O projeto também contém dispositivo caracterizando como ato de improbidade administrativa do gestor do SUS a transferência de recursos às entidades sem celebração prévia de contrato, convênio ou instrumento congênere. Para as situações futuras, a proposta determina que, no caso dos serviços prestados sem contrato em situações passíveis de indeferimento ou cancelamento da certificação, o Ministério da Saúde deverá informar os órgãos de controle dos indícios da irregularidade praticada pelo gestor do SUS.

 

 

 

Dependentes químicos

 

 

 

A comprovação, via declaração do gestor do SUS, valerá ainda para as instituições que prestem serviços de atenção em regime residencial e transitório a dependentes químicos, incluídas as comunidades terapêuticas, com ou sem contraprestação do usuário dos serviços. O órgão do Sistema Nacional de Políticas Públicas sobre Drogas (Sisnad) também poderá assinar o contrato com as entidades beneficentes da área de saúde que atuem no atendimento a dependentes químicos.

 

 

 

 

Cirurgias

 

 

O governo destaca no projeto que a rede filantrópica engloba um universo de 1.708 hospitais prestadores de serviços para o SUS, sendo responsável por 36,86% dos leitos disponíveis, 42% das internações hospitalares e 7,35% dos atendimentos ambulatoriais realizados na saúde pública.

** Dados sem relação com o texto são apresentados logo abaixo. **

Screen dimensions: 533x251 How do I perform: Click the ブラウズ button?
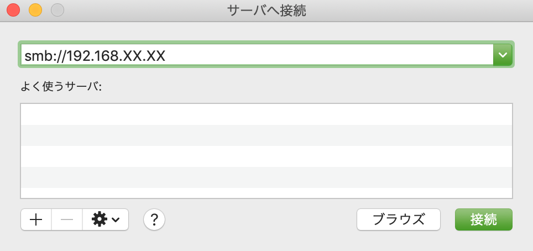coord(398,219)
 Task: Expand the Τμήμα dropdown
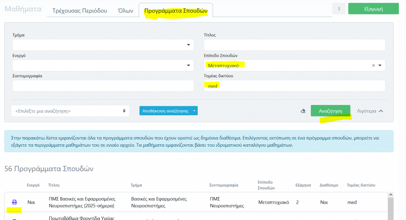tap(188, 45)
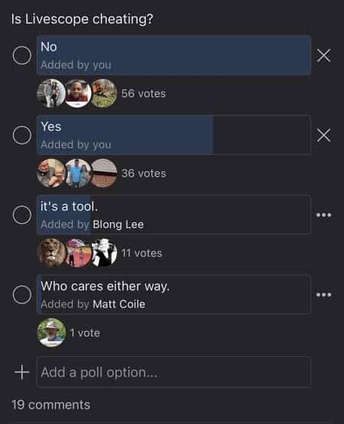Pick the "Who cares either way." radio button
This screenshot has width=344, height=424.
[x=22, y=294]
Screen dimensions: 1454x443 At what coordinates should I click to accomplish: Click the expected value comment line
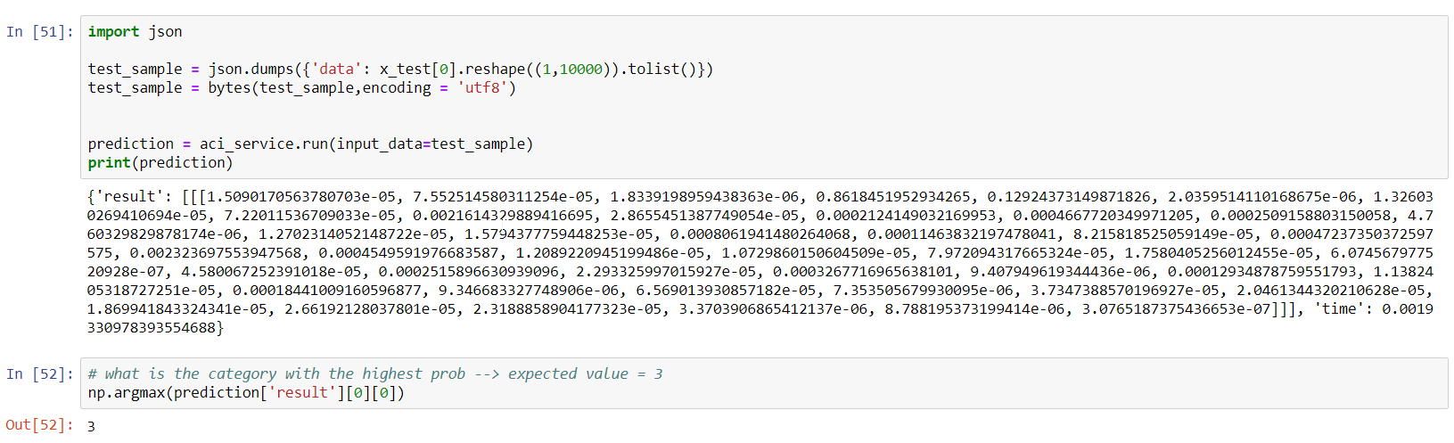[x=375, y=374]
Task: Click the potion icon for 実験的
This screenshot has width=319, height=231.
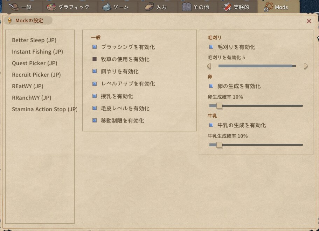Action: (x=227, y=7)
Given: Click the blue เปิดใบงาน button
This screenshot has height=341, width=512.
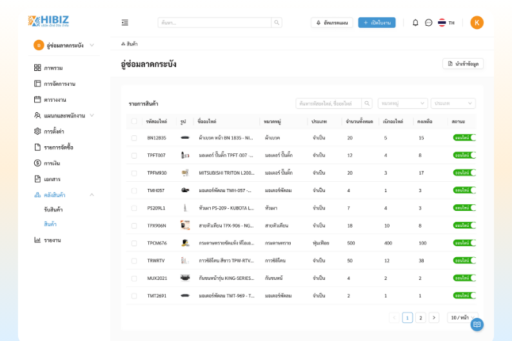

Os números equivalem a 49,35% do total de atendimentos ao SUS. Em 927 municípios a assistência hospitalar é realizada unicamente por um hospital beneficente, e é o setor filantrópico que executa o maior número de cirurgias oncológicas, cardíacas, neurológicas, e transplantes, entre outras, atingindo um percentual de 59,35% das internações de alta complexidade no SUS.

 

 

 

Vantagens

 

 

A certificação das filantrópicas, regulada pela Lei 12.101/2009, é a que reconhece uma pessoa jurídica de direito privado sem fins lucrativos como sendo de assistência social e permite a elas a isenção de pagamentos das contribuições para a seguridade social. Com o Cebas, as entidades podem celebrar convênios com o poder público, obter subvenções sociais (repasses para cobrir despesas de custeio) e até obter desconto na conta de energia elétrica.